Skip to content

Testing Against Real Products (Sandbox)

The fastest way to verify an aipostex module is honest is to point it at the real product, not a mock — tool-shaped mocks hide tool bugs. The companion lab repo provides a single-service sandbox for exactly this: spin up one real AI-infra product under Docker on your workstation, run the matching module against it, confirm the output is honest, tear it down.

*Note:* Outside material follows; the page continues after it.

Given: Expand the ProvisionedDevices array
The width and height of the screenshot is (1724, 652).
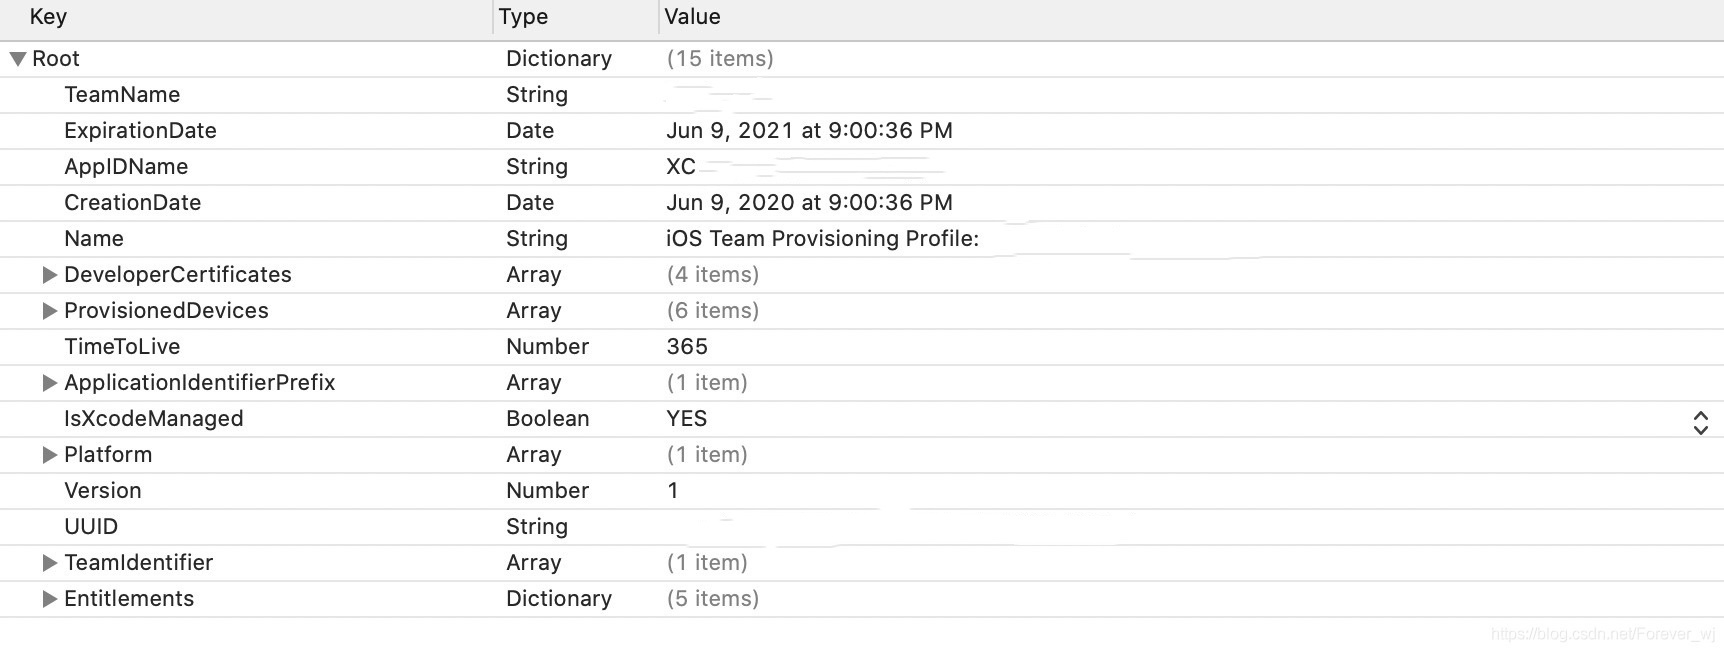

up <svc>  →  aipostex <module> --target <real product>  →  confirm honest  →  down

Use it

In the aipostex-lab repo:

( cd /path/to/aipostex && make build )
export AIPOSTEX=/path/to/aipostex/bin/aipostex

cd /path/to/aipostex-lab/sandbox
./sandbox up wandb        # start real wandb/local
./sandbox prove wandb     # run `aipostex wandb` against it
./sandbox down wandb

Services today: chromadb, wandb, qdrant, mlflow, ollama, and a2a (a real a2a-sdk agent in a deliberately-weak vuln variant + a hardened secure peer, so the A2A probe verbs can be checked in both directions). Full guide: the lab's Single-Service Sandbox.

Why it matters

This loop is the realism principle in practice, and it has caught real tool bugs that the lab's tool-shaped mocks masked — e.g. the wandb module scraping a version out of a /healthz liveness token, and the five A2A probe verbs crashing against an auth-enforcing agent instead of honestly reporting "not weak." When you add or change a module, prove it against the real product in the sandbox before relying on a mock.